#### AIM OF THE TASK
Please transcribe the listing that follows exactly; images are to be excluded.

#### THE RECORDS
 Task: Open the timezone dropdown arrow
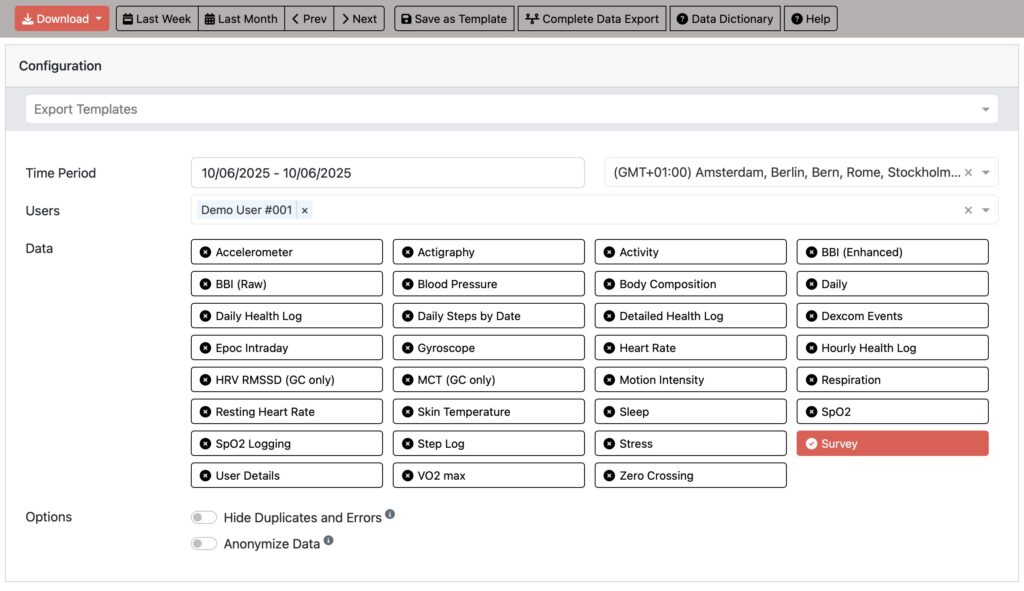[986, 173]
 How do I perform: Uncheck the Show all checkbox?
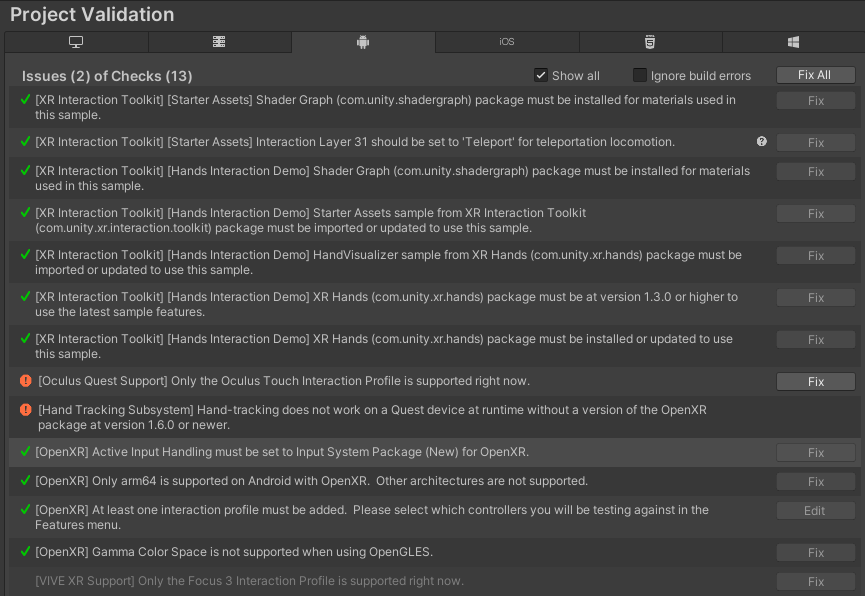[x=541, y=75]
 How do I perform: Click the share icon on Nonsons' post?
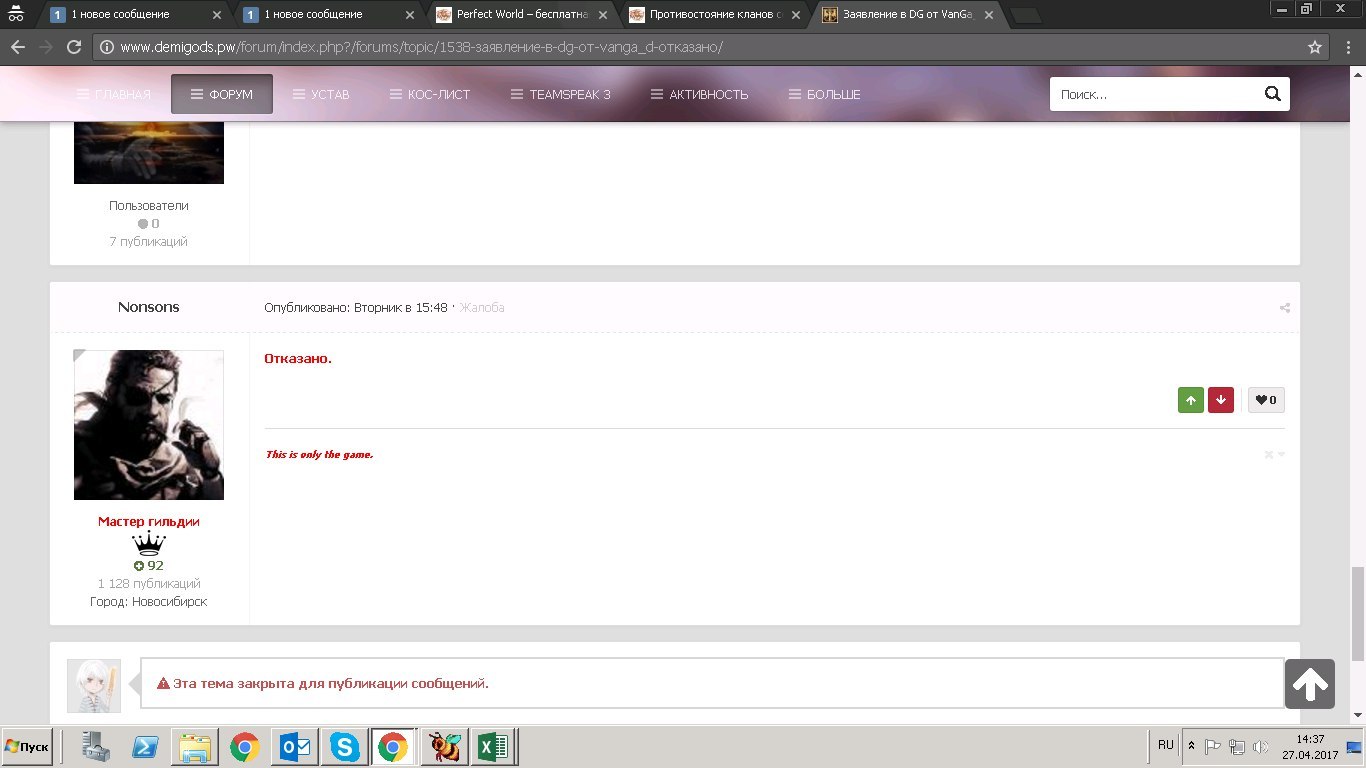(x=1284, y=308)
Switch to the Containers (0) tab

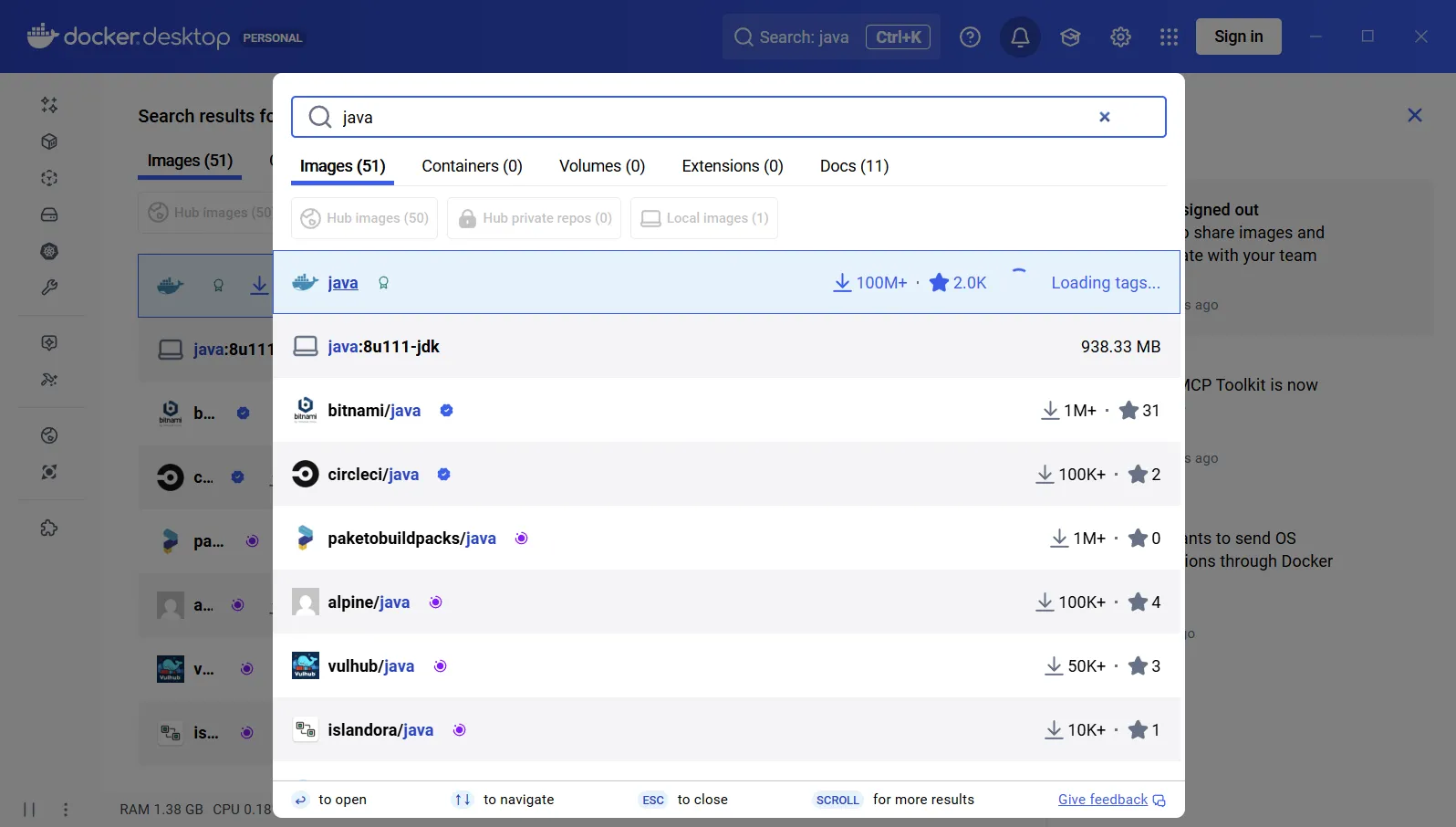click(472, 166)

#### WRITTEN RESPONSE
 Task: Open the timezone dropdown arrow
[986, 173]
 How do I perform: Uncheck the Show all checkbox?
[x=541, y=75]
 How do I perform: Click the share icon on Nonsons' post?
(x=1284, y=308)
Switch to the Containers (0) tab

click(472, 166)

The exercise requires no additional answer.